READING TEXT:
An approach that I've used recently (which is similar enough to parameter-
style injection, is to use `class_attribute` at the top of a class to call out
dependencies and explicitly provide a default value - so that consumers of
your class don't need to know what exactly a WidgetFactory is supposed to be:

    
    
        class Foo
          class_attribute :some_service
          self.some_service = SomeService.new
        end
    

A nice advantage of this approach is that you can provide a different
implementation of some_service on an individual instance of a class, which
helps restore your code to a sane state when you're done with an individual
test, like so:

    
    
        describe Foo
          subject(:foo) { Foo.new }
          before { foo.some_service = double(SomeService).as_null_object }
        end
    

On top of that, though, I think calling out dependencies really only makes
sense when that dependency involves something external to the codebase itself,
or is otherwise secondary to the main purpose of the class. So stub out a
repository, or a logger to your hearts content - but there's little utility in
stubbing out Widget in a WidgetBuilder class IMO.

------
mcmire
The problem with dependency injection in this manner is that your test code is
using a fake class that's injected while your production code is using a real
class.

GIVEN DATA:
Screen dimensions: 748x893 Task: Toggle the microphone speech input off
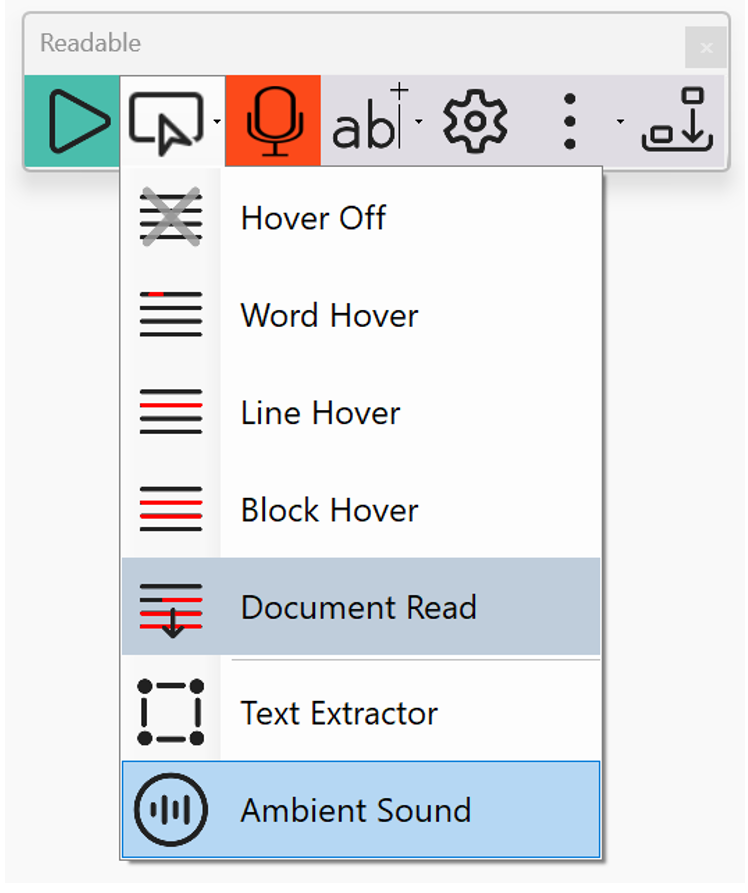click(x=272, y=120)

TASKS:
A. For each statement about the dependency injection thread, answer yes or no and quote the words that decide it: (i) The suggested approach uses `class_attribute` at the top of a class to call out dependencies. (ii) The first poster sees strong value in stubbing out Widget in a WidgetBuilder class. (iii) mcmire says test code and production code end up using the same class.
B. Please carry the dependency injection thread forward from its last sentence.
The listing has no connection to the dependency injection thread.

FINAL RESULTS:
A.
(i) Yes: "is to use `class_attribute` at the top of a class to call out dependencies"
(ii) No: "there's little utility in stubbing out Widget in a WidgetBuilder class IMO"
(iii) No: "your test code is using a fake class that's injected while your production code is using a real class."

B.
This is fine if all you want to do is unit test your classes. That's beside
the point though -- I would posit if you're bolting dependency injection onto
your interfaces just to make your tests faster, you're not doing it right.
Instead, bring that dependency injection into the forefront: to the
constructor. Yes, this means to make an object, you'll have to make another
object first, both in your production and test code. But now your interface
acts the same way in both places. If this sounds very Java-like, well... maybe
Java got it right. (There was an article on the Twitter blog in the early days
about this but I can't remember where it is now...)

Of course, this _is_ going to introduce complexity and now you have to decide
whether that complexity is worth it.

------
joevandyk
Maybe if ruby didn't take so long to load rails code, this sort of complexity
wouldn't be necessary...